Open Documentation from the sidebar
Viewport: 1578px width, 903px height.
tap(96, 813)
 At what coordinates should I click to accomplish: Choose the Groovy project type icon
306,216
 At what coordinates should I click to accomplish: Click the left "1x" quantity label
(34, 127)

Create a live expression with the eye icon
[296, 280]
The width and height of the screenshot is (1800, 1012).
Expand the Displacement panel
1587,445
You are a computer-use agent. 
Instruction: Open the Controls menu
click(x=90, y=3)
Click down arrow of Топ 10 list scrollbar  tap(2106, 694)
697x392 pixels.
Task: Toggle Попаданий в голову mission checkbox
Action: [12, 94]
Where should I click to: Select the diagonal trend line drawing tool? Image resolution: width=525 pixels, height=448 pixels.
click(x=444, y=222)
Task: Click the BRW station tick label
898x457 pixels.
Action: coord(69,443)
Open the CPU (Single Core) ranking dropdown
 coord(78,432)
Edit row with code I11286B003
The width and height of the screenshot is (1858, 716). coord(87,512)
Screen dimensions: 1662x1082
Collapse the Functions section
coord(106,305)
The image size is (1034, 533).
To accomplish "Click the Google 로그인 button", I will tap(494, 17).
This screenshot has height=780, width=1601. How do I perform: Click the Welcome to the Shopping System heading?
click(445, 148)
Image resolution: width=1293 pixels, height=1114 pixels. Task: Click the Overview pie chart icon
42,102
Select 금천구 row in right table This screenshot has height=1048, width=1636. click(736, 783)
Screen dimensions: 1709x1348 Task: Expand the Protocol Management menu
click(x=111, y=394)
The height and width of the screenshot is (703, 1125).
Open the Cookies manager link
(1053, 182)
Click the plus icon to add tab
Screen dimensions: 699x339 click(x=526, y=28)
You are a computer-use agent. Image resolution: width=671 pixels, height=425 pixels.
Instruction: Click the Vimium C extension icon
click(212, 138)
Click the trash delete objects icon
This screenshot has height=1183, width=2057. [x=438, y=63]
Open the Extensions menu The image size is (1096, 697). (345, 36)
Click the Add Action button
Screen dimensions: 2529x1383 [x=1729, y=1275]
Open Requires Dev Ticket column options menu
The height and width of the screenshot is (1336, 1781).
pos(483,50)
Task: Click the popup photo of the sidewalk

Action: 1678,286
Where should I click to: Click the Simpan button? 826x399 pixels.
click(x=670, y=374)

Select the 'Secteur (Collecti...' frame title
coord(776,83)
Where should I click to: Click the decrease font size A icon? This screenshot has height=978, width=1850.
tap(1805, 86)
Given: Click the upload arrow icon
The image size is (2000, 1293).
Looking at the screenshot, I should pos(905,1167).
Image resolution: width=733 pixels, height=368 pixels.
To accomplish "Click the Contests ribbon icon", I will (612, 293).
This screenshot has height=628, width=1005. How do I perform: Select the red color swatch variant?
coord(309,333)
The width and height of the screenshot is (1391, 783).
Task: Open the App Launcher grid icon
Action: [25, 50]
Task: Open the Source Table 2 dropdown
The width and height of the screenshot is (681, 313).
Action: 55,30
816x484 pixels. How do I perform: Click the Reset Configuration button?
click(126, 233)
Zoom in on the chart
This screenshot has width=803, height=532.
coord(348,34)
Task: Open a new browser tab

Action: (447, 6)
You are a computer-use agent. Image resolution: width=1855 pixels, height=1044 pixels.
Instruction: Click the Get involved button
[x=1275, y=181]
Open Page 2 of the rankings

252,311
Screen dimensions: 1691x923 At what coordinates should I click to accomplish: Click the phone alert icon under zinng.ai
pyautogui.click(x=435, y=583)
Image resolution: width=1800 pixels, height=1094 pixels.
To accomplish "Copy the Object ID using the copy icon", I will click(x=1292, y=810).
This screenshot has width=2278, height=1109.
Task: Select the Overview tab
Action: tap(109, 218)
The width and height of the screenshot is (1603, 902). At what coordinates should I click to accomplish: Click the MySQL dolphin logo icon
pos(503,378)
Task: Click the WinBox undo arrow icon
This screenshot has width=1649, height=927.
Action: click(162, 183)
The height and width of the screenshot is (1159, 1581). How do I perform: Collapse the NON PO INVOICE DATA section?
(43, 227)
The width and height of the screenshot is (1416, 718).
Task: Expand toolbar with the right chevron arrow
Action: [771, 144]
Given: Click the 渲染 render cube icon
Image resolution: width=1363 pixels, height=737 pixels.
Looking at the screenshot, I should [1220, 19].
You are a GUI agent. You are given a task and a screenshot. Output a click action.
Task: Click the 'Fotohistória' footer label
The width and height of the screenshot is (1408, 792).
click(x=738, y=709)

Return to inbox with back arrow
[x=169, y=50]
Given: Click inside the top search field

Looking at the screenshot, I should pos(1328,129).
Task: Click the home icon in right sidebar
=-=-=
→ Directions for this task
Your response must contain the complete listing, copied without deviation.

→ Answer to this problem
Open Documentation from the sidebar
Viewport: 1578px width, 903px height.
tap(96, 813)
 At what coordinates should I click to accomplish: Choose the Groovy project type icon
306,216
 At what coordinates should I click to accomplish: Click the left "1x" quantity label
(34, 127)

Create a live expression with the eye icon
[296, 280]
The width and height of the screenshot is (1800, 1012).
Expand the Displacement panel
1587,445
You are a computer-use agent. 
Instruction: Open the Controls menu
click(x=90, y=3)
Click down arrow of Топ 10 list scrollbar  tap(2106, 694)
697x392 pixels.
Task: Toggle Попаданий в голову mission checkbox
Action: [12, 94]
Where should I click to: Select the diagonal trend line drawing tool? Image resolution: width=525 pixels, height=448 pixels.
click(x=444, y=222)
Task: Click the BRW station tick label
898x457 pixels.
Action: coord(69,443)
Open the CPU (Single Core) ranking dropdown
 coord(78,432)
Edit row with code I11286B003
The width and height of the screenshot is (1858, 716). coord(87,512)
Screen dimensions: 1662x1082
Collapse the Functions section
coord(106,305)
The image size is (1034, 533).
To accomplish "Click the Google 로그인 button", I will tap(494, 17).
This screenshot has height=780, width=1601. How do I perform: Click the Welcome to the Shopping System heading?
click(445, 148)
Image resolution: width=1293 pixels, height=1114 pixels. Task: Click the Overview pie chart icon
42,102
Select 금천구 row in right table This screenshot has height=1048, width=1636. click(736, 783)
Screen dimensions: 1709x1348 Task: Expand the Protocol Management menu
click(x=111, y=394)
The height and width of the screenshot is (703, 1125).
Open the Cookies manager link
(1053, 182)
Click the plus icon to add tab
Screen dimensions: 699x339 click(x=526, y=28)
You are a computer-use agent. Image resolution: width=671 pixels, height=425 pixels.
Instruction: Click the Vimium C extension icon
click(212, 138)
Click the trash delete objects icon
This screenshot has height=1183, width=2057. [x=438, y=63]
Open the Extensions menu The image size is (1096, 697). (345, 36)
Click the Add Action button
Screen dimensions: 2529x1383 [x=1729, y=1275]
Open Requires Dev Ticket column options menu
The height and width of the screenshot is (1336, 1781).
pos(483,50)
Task: Click the popup photo of the sidewalk

Action: 1678,286
Where should I click to: Click the Simpan button? 826x399 pixels.
click(x=670, y=374)

Select the 'Secteur (Collecti...' frame title
coord(776,83)
Where should I click to: Click the decrease font size A icon? This screenshot has height=978, width=1850.
tap(1805, 86)
Given: Click the upload arrow icon
The image size is (2000, 1293).
Looking at the screenshot, I should pos(905,1167).
Image resolution: width=733 pixels, height=368 pixels.
To accomplish "Click the Contests ribbon icon", I will (612, 293).
This screenshot has height=628, width=1005. How do I perform: Select the red color swatch variant?
coord(309,333)
The width and height of the screenshot is (1391, 783).
Task: Open the App Launcher grid icon
Action: [25, 50]
Task: Open the Source Table 2 dropdown
The width and height of the screenshot is (681, 313).
Action: 55,30
816x484 pixels. How do I perform: Click the Reset Configuration button?
click(126, 233)
Zoom in on the chart
This screenshot has width=803, height=532.
coord(348,34)
Task: Open a new browser tab

Action: (447, 6)
You are a computer-use agent. Image resolution: width=1855 pixels, height=1044 pixels.
Instruction: Click the Get involved button
[x=1275, y=181]
Open Page 2 of the rankings

252,311
Screen dimensions: 1691x923 At what coordinates should I click to accomplish: Click the phone alert icon under zinng.ai
pyautogui.click(x=435, y=583)
Image resolution: width=1800 pixels, height=1094 pixels.
To accomplish "Copy the Object ID using the copy icon", I will click(x=1292, y=810).
This screenshot has width=2278, height=1109.
Task: Select the Overview tab
Action: tap(109, 218)
The width and height of the screenshot is (1603, 902). At what coordinates should I click to accomplish: Click the MySQL dolphin logo icon
pos(503,378)
Task: Click the WinBox undo arrow icon
This screenshot has width=1649, height=927.
Action: click(162, 183)
The height and width of the screenshot is (1159, 1581). How do I perform: Collapse the NON PO INVOICE DATA section?
(43, 227)
The width and height of the screenshot is (1416, 718).
Task: Expand toolbar with the right chevron arrow
Action: [771, 144]
Given: Click the 渲染 render cube icon
Image resolution: width=1363 pixels, height=737 pixels.
Looking at the screenshot, I should [1220, 19].
You are a GUI agent. You are given a task and a screenshot. Output a click action.
Task: Click the 'Fotohistória' footer label
The width and height of the screenshot is (1408, 792).
click(x=738, y=709)

Return to inbox with back arrow
[x=169, y=50]
Given: Click inside the top search field

Looking at the screenshot, I should pos(1328,129).
Task: Click the home icon in right sidebar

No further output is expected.